When we look beyond our earth’s boundary, the atmosphere, and gaze at the heavens, boundaries seem to disappear. Space appears infinite. Apart from the stars, galaxies and gases, the universe appears to consist of vast areas of empty space. One of Einstein’s amazing insights was that space and time are intimately connected, and that space is not empty, but provides the structure for objects to move through time. Space is not nothing, but can be likened to a fabric that can bend, ripple and stretch. (The illustration above shows how planet earth alters the fabric of space. It also shows the Gravity Probe B, which provided the final proof of the space-time hypothesis.) Perhaps the illustration we can best understand is to compare space to water. A fish is not aware of the concept of water, but feels its effects and interacts with it naturally. For a fish, water is the medium through which he moves.



This new understanding of space is called the space-time continuum. In a recent Nova program on PBS titled “The Fabric of the Cosmos”, Brian Greene explores the new physics, which is beginning to show just how porous and interactive the boundaries are in our universe. It is fascinating stuff!  The Apostle Paul, when speaking to a skeptical audience in Athens said, “(God) determined the times set for mankind and the exact places where they should live. (He set boundaries.) God did this so that men would seek him and perhaps reach out for him and find him, though he is not far from each one of us.

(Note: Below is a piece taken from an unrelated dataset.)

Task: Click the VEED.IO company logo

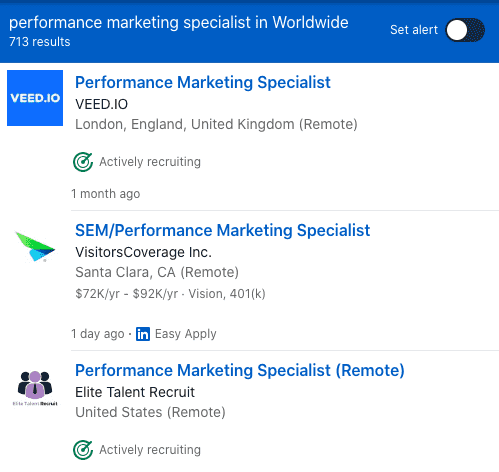Action: coord(35,98)
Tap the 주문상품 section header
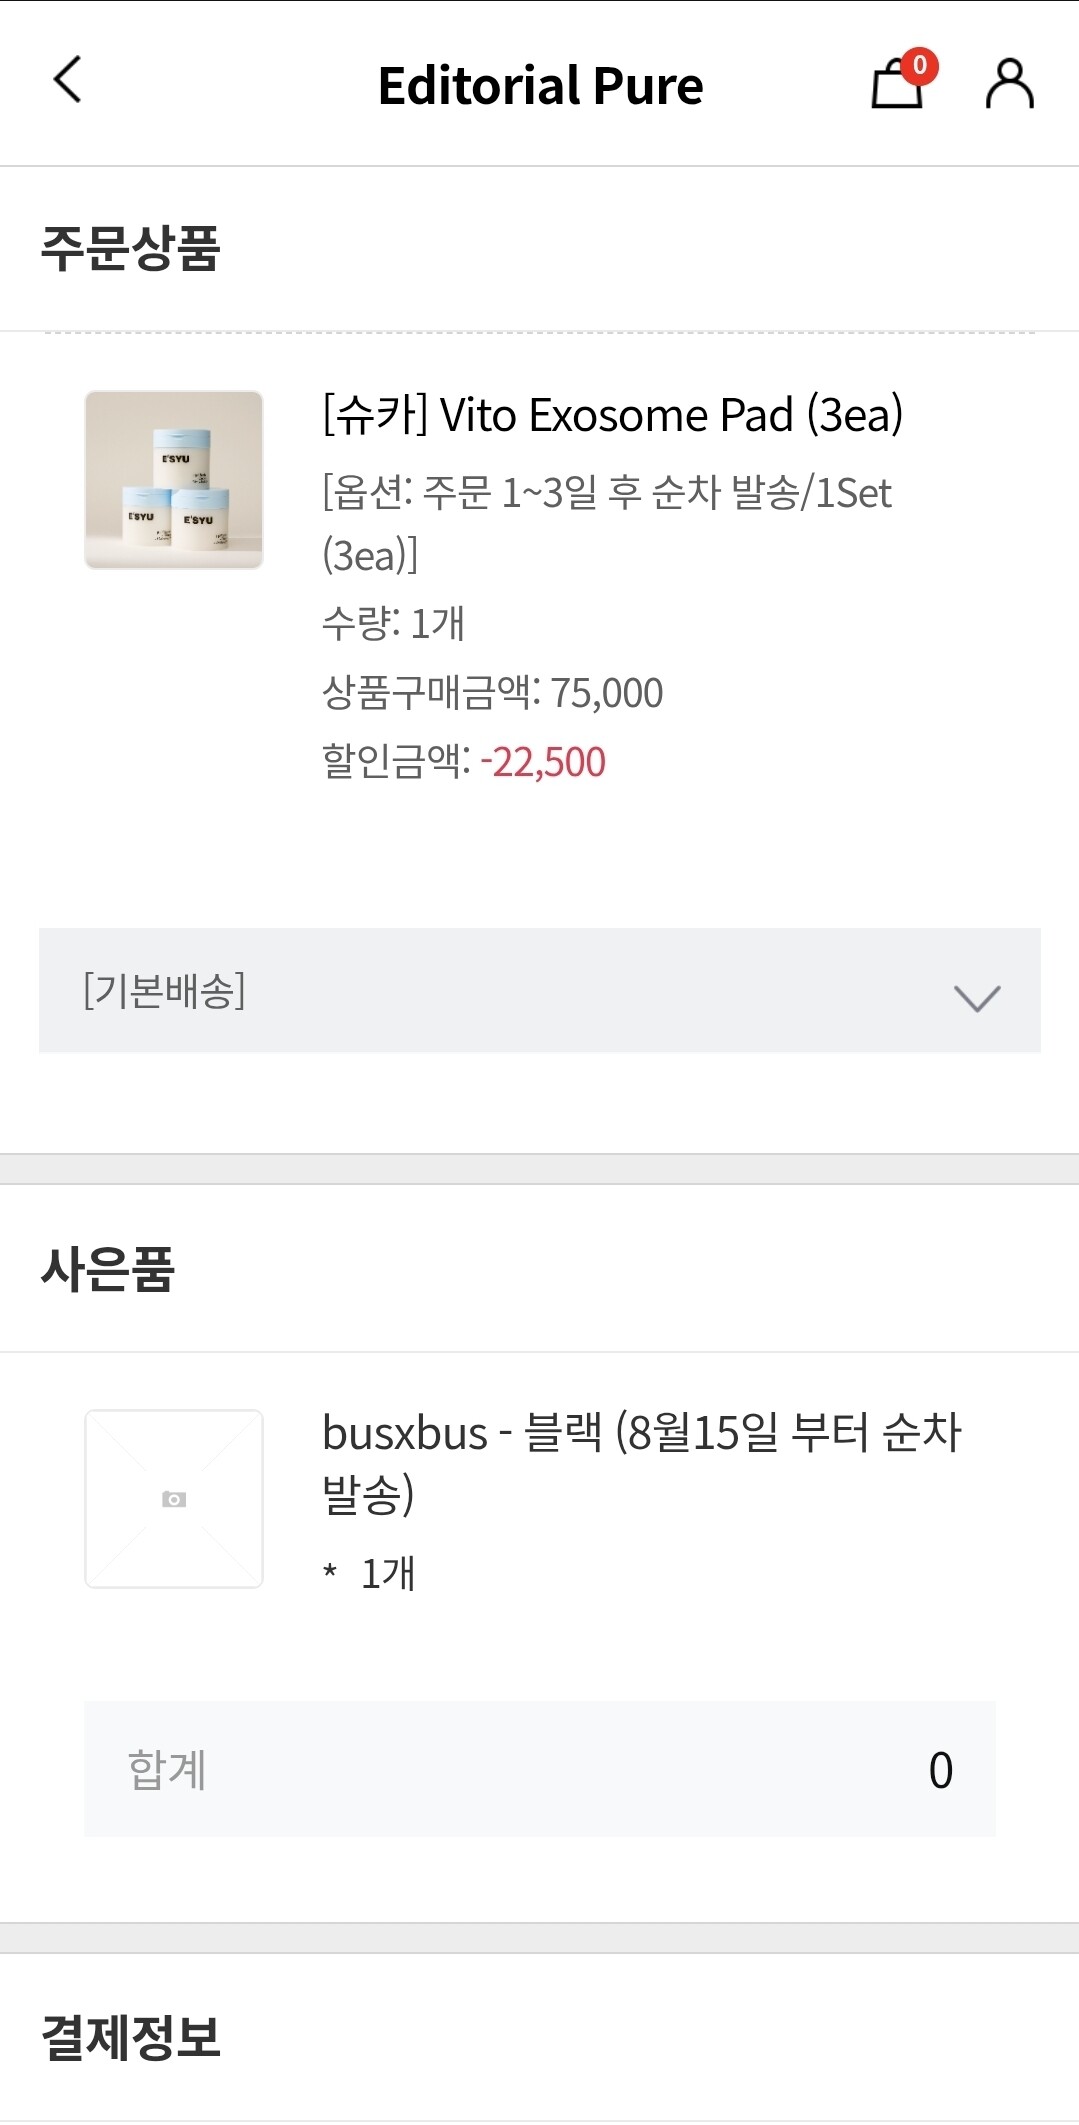Screen dimensions: 1079x2125 click(130, 248)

For in him we live and move and have our being.” (Acts 17:26-28) I love to think of God, the creator of space and time, surrounding us like space. Although in our daily lives we don’t see space or even think about it, it is there. Perhaps if we only had the eyes to see, we could see a reality all around us, close enough to touch. Imagine being able to reach out through the porous boundaries of the space-time continuum and touch God.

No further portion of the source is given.